Retinoic acid inhibits junctional communication between animal cells

1986 
: Retinoic acid inhibits junctional communication between a variety of vertebrate cell types in culture. It reduces the intercellular transfer of 3H-nucleotides between Syrian hamster kidney fibroblasts (BHK 21/13), Chinese hamster lung fibroblasts (V79), rat liver epithelial cells (BRL), Swiss mouse embryo fibroblasts (3T3), rainbow trout gonadal fibroblasts (RTG2) and Xenopus embryo fibroblasts (Xen). It also reduces metabolic cooperation between hypoxanthine-guanine phosphoribosyl transferase deficient mutant and wild-type BHK cells.
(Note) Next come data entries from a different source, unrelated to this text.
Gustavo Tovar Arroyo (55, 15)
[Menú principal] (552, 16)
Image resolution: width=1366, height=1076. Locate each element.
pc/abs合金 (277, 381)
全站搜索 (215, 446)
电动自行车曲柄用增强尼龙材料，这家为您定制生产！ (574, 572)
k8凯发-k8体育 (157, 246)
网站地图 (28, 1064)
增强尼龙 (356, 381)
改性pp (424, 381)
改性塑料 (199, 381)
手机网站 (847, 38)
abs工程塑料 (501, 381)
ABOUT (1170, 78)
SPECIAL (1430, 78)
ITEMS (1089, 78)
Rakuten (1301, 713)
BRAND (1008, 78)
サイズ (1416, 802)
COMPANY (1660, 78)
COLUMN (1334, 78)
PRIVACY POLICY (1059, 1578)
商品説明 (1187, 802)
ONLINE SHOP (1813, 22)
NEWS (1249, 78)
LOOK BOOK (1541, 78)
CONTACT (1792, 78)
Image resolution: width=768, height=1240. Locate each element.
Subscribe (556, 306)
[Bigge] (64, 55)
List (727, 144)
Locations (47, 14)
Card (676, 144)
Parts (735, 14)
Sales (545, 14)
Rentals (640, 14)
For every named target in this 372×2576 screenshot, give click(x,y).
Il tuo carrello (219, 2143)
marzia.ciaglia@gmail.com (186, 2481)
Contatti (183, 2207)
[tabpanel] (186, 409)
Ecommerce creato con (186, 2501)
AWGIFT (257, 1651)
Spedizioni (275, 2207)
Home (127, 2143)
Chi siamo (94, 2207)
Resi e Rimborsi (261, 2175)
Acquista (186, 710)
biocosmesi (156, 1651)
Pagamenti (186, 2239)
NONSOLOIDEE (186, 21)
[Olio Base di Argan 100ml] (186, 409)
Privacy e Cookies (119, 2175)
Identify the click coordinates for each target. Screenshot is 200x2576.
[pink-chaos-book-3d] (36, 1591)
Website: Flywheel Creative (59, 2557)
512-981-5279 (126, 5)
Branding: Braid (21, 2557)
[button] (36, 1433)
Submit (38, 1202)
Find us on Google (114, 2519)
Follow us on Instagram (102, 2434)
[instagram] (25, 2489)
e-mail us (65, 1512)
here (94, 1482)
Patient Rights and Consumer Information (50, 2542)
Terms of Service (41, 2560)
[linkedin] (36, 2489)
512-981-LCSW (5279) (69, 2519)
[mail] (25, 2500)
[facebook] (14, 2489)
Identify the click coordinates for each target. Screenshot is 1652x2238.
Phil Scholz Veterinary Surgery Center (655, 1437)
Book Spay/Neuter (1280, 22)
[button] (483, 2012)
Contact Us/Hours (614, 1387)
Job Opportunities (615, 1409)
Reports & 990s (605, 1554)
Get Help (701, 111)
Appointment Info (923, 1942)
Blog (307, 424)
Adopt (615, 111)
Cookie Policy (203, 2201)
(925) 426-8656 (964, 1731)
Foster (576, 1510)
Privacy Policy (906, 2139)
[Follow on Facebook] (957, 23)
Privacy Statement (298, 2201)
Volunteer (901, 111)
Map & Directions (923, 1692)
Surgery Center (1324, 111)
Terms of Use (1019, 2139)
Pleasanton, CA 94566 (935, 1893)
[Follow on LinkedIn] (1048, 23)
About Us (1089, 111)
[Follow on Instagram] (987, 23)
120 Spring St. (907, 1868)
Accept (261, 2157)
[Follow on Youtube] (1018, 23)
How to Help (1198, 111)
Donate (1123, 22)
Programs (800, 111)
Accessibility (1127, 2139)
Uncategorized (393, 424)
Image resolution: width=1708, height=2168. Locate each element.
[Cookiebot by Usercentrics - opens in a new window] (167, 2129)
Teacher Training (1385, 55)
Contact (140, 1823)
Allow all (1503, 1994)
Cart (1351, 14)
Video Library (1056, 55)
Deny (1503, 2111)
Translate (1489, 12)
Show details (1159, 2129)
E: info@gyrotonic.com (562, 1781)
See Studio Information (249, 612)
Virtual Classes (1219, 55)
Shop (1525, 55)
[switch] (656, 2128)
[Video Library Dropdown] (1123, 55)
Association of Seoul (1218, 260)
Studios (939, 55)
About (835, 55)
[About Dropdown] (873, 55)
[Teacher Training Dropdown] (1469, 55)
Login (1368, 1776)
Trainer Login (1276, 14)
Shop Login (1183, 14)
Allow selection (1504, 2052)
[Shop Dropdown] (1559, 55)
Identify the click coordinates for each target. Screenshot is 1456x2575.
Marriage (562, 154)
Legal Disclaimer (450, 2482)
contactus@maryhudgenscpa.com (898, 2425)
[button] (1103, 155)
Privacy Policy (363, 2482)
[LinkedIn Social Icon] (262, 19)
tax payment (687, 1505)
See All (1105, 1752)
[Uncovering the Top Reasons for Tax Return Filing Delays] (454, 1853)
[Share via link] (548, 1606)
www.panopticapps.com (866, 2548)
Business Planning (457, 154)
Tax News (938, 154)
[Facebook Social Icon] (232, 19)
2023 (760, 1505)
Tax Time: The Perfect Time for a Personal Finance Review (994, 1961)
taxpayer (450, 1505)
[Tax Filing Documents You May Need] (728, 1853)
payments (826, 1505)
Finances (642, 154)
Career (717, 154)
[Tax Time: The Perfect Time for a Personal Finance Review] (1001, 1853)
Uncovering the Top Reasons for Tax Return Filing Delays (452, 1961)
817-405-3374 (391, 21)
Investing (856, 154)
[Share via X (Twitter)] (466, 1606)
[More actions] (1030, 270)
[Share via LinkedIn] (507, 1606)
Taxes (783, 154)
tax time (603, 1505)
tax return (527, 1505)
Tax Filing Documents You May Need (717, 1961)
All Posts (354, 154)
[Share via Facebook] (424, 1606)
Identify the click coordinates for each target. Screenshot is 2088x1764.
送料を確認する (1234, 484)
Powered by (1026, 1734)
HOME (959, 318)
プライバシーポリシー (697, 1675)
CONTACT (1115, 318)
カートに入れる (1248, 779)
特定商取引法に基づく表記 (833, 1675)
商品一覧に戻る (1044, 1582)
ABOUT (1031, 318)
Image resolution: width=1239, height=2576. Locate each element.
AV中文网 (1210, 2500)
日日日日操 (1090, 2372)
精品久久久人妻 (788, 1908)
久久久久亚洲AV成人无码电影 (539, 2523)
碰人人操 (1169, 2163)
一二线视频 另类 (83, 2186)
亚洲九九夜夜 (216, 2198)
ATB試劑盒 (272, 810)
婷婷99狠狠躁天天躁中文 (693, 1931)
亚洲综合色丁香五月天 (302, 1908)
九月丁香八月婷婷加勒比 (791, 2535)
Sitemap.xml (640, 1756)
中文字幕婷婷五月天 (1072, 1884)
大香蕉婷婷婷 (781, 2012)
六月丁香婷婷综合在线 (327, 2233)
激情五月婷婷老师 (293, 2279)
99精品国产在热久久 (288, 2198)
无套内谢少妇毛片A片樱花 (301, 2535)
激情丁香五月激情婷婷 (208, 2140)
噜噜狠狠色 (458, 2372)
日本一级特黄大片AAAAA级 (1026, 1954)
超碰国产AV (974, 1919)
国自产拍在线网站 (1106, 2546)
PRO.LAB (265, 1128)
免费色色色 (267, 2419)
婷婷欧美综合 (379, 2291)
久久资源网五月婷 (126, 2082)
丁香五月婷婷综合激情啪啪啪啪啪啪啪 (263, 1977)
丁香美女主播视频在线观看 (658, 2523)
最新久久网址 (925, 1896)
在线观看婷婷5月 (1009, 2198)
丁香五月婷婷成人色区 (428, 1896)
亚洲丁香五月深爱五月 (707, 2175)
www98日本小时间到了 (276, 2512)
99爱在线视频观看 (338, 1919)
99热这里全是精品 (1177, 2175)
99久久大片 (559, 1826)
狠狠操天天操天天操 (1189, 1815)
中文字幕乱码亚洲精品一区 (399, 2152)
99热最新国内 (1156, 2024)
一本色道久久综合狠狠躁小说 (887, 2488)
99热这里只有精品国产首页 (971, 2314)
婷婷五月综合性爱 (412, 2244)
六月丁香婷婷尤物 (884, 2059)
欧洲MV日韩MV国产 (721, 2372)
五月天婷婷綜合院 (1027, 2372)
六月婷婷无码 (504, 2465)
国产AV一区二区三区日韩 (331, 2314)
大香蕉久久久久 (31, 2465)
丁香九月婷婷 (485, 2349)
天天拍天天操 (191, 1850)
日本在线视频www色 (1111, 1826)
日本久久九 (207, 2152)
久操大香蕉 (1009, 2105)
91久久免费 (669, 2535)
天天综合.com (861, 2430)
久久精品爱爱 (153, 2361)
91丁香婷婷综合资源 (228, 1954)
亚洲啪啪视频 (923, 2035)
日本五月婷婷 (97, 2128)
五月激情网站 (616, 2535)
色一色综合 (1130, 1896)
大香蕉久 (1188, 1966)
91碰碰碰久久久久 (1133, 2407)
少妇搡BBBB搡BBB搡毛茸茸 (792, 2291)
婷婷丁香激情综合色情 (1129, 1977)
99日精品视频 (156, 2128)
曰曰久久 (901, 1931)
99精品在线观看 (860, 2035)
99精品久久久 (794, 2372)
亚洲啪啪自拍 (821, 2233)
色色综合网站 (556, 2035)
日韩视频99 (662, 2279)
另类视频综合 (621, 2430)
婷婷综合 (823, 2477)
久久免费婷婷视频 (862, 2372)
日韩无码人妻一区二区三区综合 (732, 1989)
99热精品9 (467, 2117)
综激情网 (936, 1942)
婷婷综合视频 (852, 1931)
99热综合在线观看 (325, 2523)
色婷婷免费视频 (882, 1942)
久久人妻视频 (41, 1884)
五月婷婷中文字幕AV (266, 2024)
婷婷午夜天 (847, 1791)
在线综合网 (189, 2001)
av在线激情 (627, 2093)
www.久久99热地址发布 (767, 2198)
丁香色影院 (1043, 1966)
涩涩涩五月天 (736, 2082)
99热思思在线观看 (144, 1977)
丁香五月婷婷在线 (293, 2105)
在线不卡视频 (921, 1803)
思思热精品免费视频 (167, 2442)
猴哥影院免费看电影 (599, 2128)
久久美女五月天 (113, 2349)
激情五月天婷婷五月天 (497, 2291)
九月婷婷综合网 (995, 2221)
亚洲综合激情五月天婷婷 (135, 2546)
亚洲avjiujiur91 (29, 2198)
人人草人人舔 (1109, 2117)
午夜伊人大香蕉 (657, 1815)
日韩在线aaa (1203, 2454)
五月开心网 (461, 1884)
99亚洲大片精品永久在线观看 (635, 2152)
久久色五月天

The inhibition is rapid (intercellular transfer of iontophoretically injected Lucifer Yellow CH between BRL cells is completely blocked after the cells have been exposed to 10(-4) M retinoic acid for 5 min), and is fully reversed when the drug is removed. Based on these results and the observation that the amount of gap junctional protein isolated from cells grown in the presence of retinoic acid for 1 h is the same and after 24 h is increased (1.3- to 3.1-fold) compared with the amount isolated from untreated cells, we suggest that the inhibitory effect is mediated by the reversible closure of junctional channels.